Learn the English structure and phrasing for writing a project kickoff document, covering goals, scope, stakeholders, and success criteria.

A kickoff document that jumps straight into a task list gives a team no shared understanding of why the project exists or what success actually looks like — this guide covers the structure that gets everyone starting from the same understanding.

Key Vocabulary

Problem statement — a clear, specific description of the problem the project is meant to solve, written so someone unfamiliar with the background understands why the project is happening at all before reading a single task. “The kickoff doc jumps straight to ‘we’re building a new onboarding flow’ without a problem statement — readers don’t know yet that it’s because 40% of new users are dropping off at the current signup step.”

Scope — an explicit statement of what is, and just as importantly what is not, included in the project, preventing the project from silently expanding as new ideas come up during execution. “The scope section should say explicitly that this project covers the signup flow only, not the broader account settings redesign — otherwise scope creep is almost guaranteed once people start noticing adjacent problems.”

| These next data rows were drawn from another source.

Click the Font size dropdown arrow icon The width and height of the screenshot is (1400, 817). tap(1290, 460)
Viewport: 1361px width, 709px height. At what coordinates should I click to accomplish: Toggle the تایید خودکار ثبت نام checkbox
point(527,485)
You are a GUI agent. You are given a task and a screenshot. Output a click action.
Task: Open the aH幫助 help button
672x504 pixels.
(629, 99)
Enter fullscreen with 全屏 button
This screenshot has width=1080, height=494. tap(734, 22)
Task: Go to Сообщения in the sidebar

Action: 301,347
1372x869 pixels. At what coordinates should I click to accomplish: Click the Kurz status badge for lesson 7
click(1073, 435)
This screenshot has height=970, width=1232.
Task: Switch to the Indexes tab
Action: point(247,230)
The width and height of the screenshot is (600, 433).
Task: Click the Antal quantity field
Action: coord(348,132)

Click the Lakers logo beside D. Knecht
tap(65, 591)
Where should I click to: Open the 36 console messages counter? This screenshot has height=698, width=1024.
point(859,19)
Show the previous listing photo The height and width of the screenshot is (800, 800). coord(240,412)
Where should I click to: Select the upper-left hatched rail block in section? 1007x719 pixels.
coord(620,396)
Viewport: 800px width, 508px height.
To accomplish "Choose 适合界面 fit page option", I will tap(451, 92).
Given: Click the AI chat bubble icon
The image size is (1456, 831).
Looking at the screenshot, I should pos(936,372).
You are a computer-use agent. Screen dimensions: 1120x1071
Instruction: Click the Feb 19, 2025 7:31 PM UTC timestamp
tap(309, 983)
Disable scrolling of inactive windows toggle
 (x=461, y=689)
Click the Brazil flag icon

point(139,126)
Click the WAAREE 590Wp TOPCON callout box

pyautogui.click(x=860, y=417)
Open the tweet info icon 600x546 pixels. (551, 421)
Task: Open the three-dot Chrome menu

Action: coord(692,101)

Stakeholder — a person or team with a direct interest in the project’s outcome, whether because they’re affected by it, need to approve it, or are contributing to it, identified explicitly so nobody relevant is left out of key decisions. “We need to list the support team as a stakeholder here, not just engineering and design — this change will directly affect the tickets they handle, and finding that out after launch instead of before is avoidable.”

Success criteria — the specific, measurable conditions that define whether the project achieved its goal, stated concretely enough that everyone will agree, after the fact, on whether they were met. “Success criteria shouldn’t just say ‘improve onboarding’ — it should say something we can actually check afterward, like ‘reduce signup drop-off from 40% to under 25% within eight weeks of launch.’”

Out of scope — items explicitly excluded from the project, listed alongside the scope section specifically to prevent the same idea from resurfacing repeatedly as an assumed requirement during execution. “Add a mobile app redesign to the out of scope list — I’ve already heard it mentioned twice as if it’s included, and writing it down explicitly as excluded will save us from relitigating that later.”

Common Phrases

  • “Does the problem statement actually explain why this project exists, or does it assume that context?”
  • “Is this in scope, or should we add it to the out of scope list explicitly?”
  • “Have we identified every stakeholder, or just the obvious ones?”
  • “Are these success criteria specific enough that we’ll agree afterward on whether we met them?”
  • “Should this be flagged as out of scope now, before it resurfaces mid-project?”

Example Sentences

Opening the document with a problem statement: “Problem statement: 40% of new users abandon signup at the payment step, based on the last quarter’s funnel data. We believe this is driven by a confusing multi-step form, and this project is scoped to address that specific step.”

Defining scope and out of scope together: “Scope: redesigning the payment step of signup, including form layout and error messaging. Out of scope: changes to the pricing itself, the broader account settings area, and mobile app parity — those are valid future projects, but not part of this one.”

Writing measurable success criteria: “Success criteria: reduce payment-step drop-off from 40% to under 25% within eight weeks of launch, with no increase in payment error rate. If we hit the drop-off target but error rate rises, we’d consider that a partial success requiring follow-up, not a clean win.”

Professional Tips

  • Open with a concrete problem statement, not a description of the solution — a reader who understands the actual problem can evaluate whether the proposed solution makes sense, while a reader who only sees the solution has to take it on faith.
  • Write scope as a specific boundary, not a general description of the project’s spirit — vague scope is the single most common source of scope creep during execution.
  • List every relevant stakeholder at kickoff, including teams affected indirectly — discovering a missed stakeholder mid-project, after decisions are already made, is a much more expensive way to find out they should have been involved.
  • Make success criteria measurable and specific enough to be checked objectively later — criteria that are open to interpretation guarantee a disagreement about whether the project actually succeeded.
  • Maintain an explicit out of scope list and refer back to it during execution — it’s the most effective tool for keeping a recurring idea from quietly becoming an assumed requirement.

Practice Exercise

  1. Write a problem statement for a hypothetical project in two to three sentences.
  2. Draft a scope and out of scope pairing for that same project.
  3. Write one measurable success criterion for the project.